As in most studies, significant relationships were found between self-reported physical risk factors and the occurrence of musculoskeletal disorders in various body sites. Our study took into account concurrent risk factors that were strongly interrelated. In the univariate analyses factors of physical load, psychosocial lead, and general health were all associated with musculoskeletal complaints. Due to the moderate size of the study population, the logistic regression analysis may fail to separate the specific contributions of two risk factors that are strongly correlated. Thus, it should be noted that within the domains of physical load, psychosocial load, and general health, it was, to some extent, arbitrary as to which factors were retrieved in the multivariate logistic regression model.

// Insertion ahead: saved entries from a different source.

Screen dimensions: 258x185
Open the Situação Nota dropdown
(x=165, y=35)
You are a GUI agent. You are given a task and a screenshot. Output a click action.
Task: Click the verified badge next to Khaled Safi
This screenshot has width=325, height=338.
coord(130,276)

The results demonstrate the importance for risk factors for the occurrence of musculoskeletal complaints to be separated from factors that determine their aggravation and consequences for disability. The occurrence of musculoskeletal complaints among nursing personnel was associated with work-related physical load, which seem to reflect the many activities in nursing practice that may lead to musculoskeletal disorders. However, physical load was not associated with chronicity of complaints and sickness absence. Work-related psychosocial factors played an inconsistent role in chronicity of complaints. The strongest impact in all outcomes under study, i.e. occurrence, chronicity, absenteeism, and co-morbidity, was held by perceived general health. This finding may reflect the probability that subjects with moderate general health are more likely to experience musculoskeletal complaints or are more inclined to report musculoskeletal symptoms as troublesome. Alternatively, it may also reflect a subject's ability to cope when symptoms occurred. Episodes of musculoskeletal pain may affect the perceived general health. The clear differences between work-related risk factors and general health, with respect to the observed associations with different endpoints of musculoskeletal health, call for further exploration of these associations, preferably in longitudinal studies in various occupational groups and national settings.

The cross-sectional design of this study does not permit causal inference from the observed associations. The observed associations may have been biased due to different selection processes, such as workers with musculoskeletal problems having changed jobs to less demanding work within or outside the hospitals more often than those without complaints. The effects of these potential selection biases could not be evaluated, but the mean duration of employment in the current job of more than 11 years suggests that the study was conducted in a reasonably stable population. Hence, it is expected that selection bias will not have influenced the observed associations to a great extent. However, one needs prospective studies to corroborate the observed associations and the differences in risk factors for occurrence of musculoskeletal complaints and risk factors for aggravation and disability of these complaints.

The observed relationships give valuable evidence for further research and policy making. It is advisable in research projects for various risk factors and the interrelationships that are involved in the occurrence and persistence of musculoskeletal complaints to be analysed simultaneously. The study results also suggest that effective intervention strategies most likely have to take into account both ergonomic improvements (Loisel et al. 1997) and cognitive behavioural aspects.